Skyfall

~Ten~

The next morning I awoke to Calista grinning down at me. I shrieked, scooting back into the bed and pulling the blankets close to me.

“Don’t do that!” I snapped as she began roaring with laughter. “You could just knock. Or gently wake me up or something.”

“Sorry, love. Now, get out of bed. Lowry rang me this morning and he was very excited about something. We’re heading down there now.”

Lowry. The old man from the hospital. The man who’s name I inexplicably knew. And now he’d found something about me that excited him.

My heart in my throat, I climbed out of bed and dressed quickly in cashmere pants and a red sweater with a low neckline. I was very quickly becoming a lady of luxury. Calista noticed.

“If I didn’t know any better, I would say you’re settling in quite nicely,” she observed.

I pulled a dove white felt hat down over my messy curls.
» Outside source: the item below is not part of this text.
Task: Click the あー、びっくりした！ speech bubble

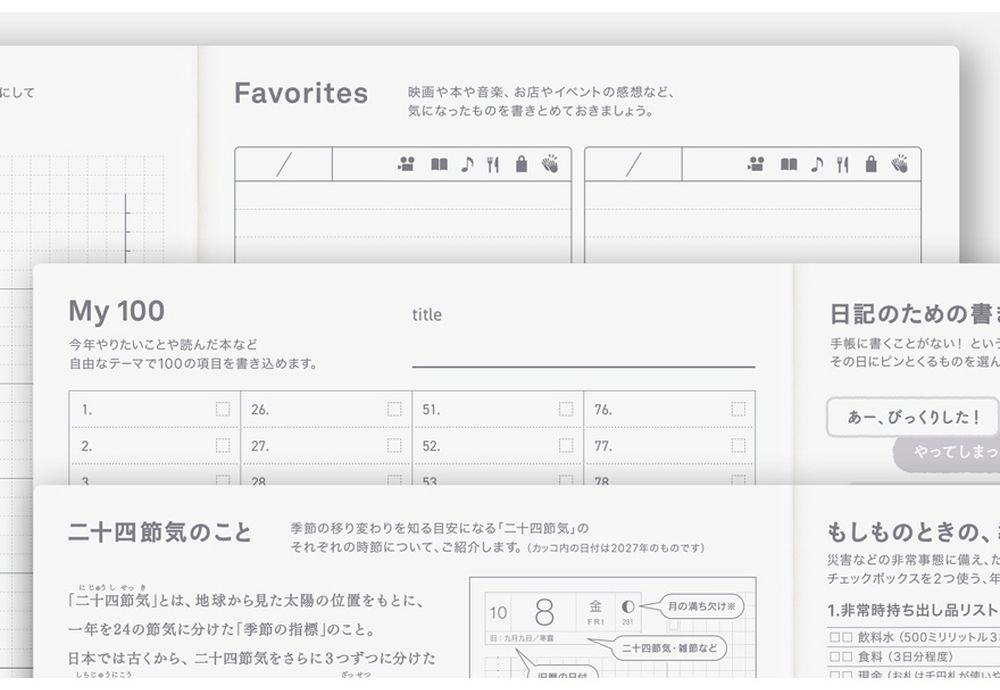Action: (913, 417)
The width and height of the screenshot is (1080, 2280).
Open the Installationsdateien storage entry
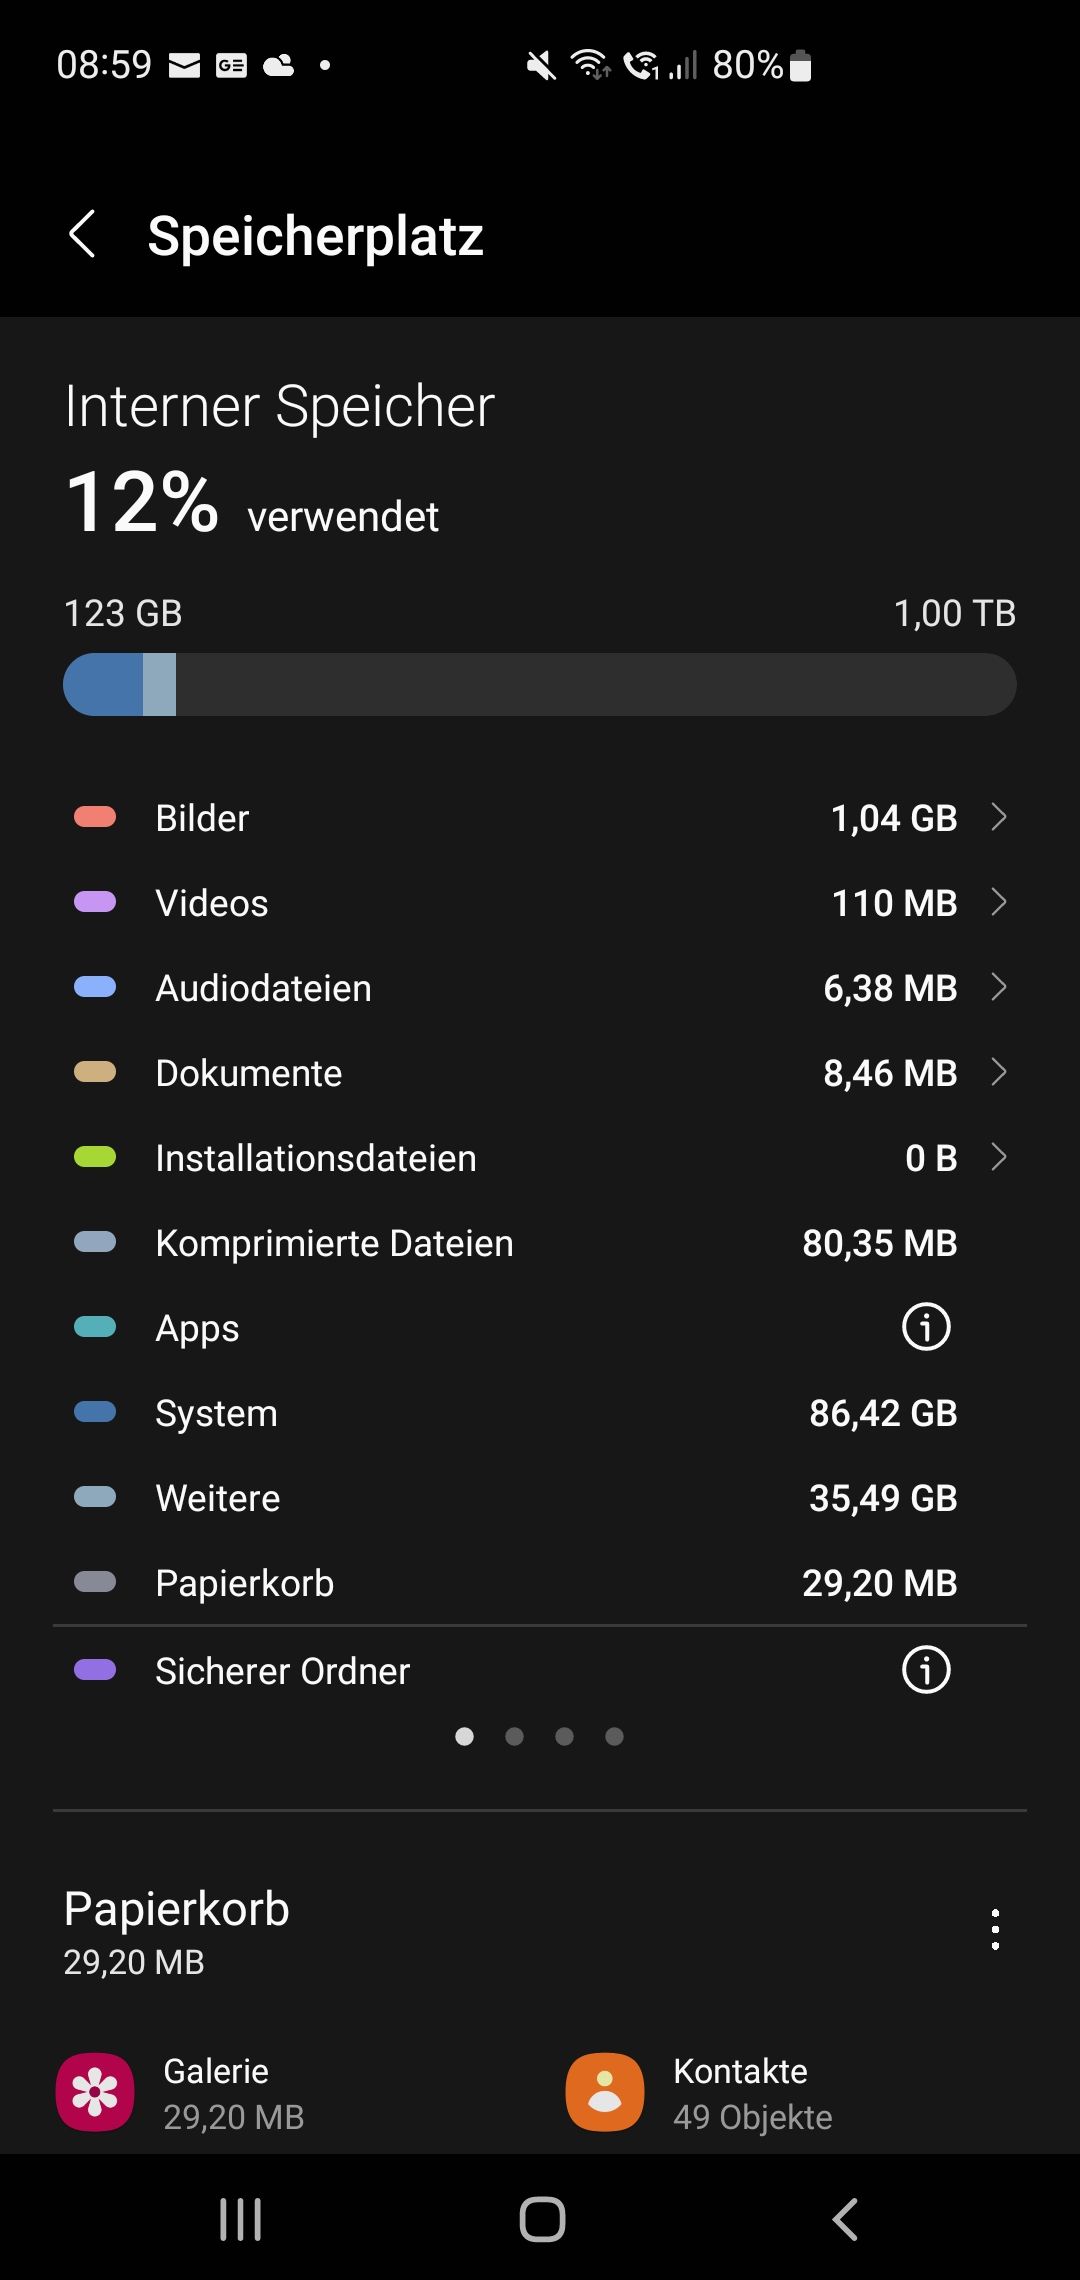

“Yeah well,” I did a non-committal shrug. I still planned on escaping Nova Tower. But maybe I’d take some of these beautiful clothes with me.

I ate in the lift on the way down. The same car was waiting for us in the garage and we slid almost silently out of the car park. I wondered what Lord Nova would have to say about my meeting one of his acquaintances. I pushed the thought away. Some part of me suspected that Lord Nova knew everything that went on in his tower.

I shuddered as the driver expertly manoeuvred us through the traffic; though I’d only seen him once, Lord Nova certainly gave me the creeps. His pale blue eyes held none of Louis’ warmth and the skin on his face seemed to me like he was shedding it, like a snake. I always felt that another person was watching me when Nova was. The gentleman he pretended to be, and the snake that watched me with hungry eyes. It almost took me by surprise when he didn’t flick his tongue out to taste the air.

I was shaken from my morbid thoughts as we pulled into the hospital’s car park. My heart began to hammer again as I remembered why I was here. Did Lowry know something about my family?

“Lady Nova for Mr Lowry,” Calista said to the receptionist. I was already gazing towards the stairs, practicing what I was going to say to Lowry. The receptionist’s next words took me by surprise.

“I regret to tell you this, but Graham Lowry passed away about an hour ago.”

“What?” I seized the counter and glared at the receptionist as Calista let out a small gasp. “What did you just say?”

Her expression didn’t change. She looked up to me.

“He passed away an hour ago. You have my sympathies.”

I did not have her sympathies. Her expression was blank, unfeeling.

“Did he leave anything?” I was desperate. I felt like the only link I might have discovered to my family had been cut off from me. Who knew who Mr Lowry had been?

“Nothing,” she replied, and already she was turning back to the computer that she was wired into.

My temper boiled under my skin. I reached for her.

“Hey!” I snapped sharply. “You listen here, cyborg bitch. That man could’ve been my only family, you can’t just treat me like this!”

“Alexa, let’s just go,” Calista was tugging on my sleeve, upset.

“You have my sympathies,” the woman repeated again and I almost lost it.

I let Calista steer me towards the doors. Just as we reached them, I turned back, I’m not sure why. But I do know that I saw the same receptionist move a folder to a small incinerator, and with a flash of heat and a slight smirk, disintegrated it into cinders.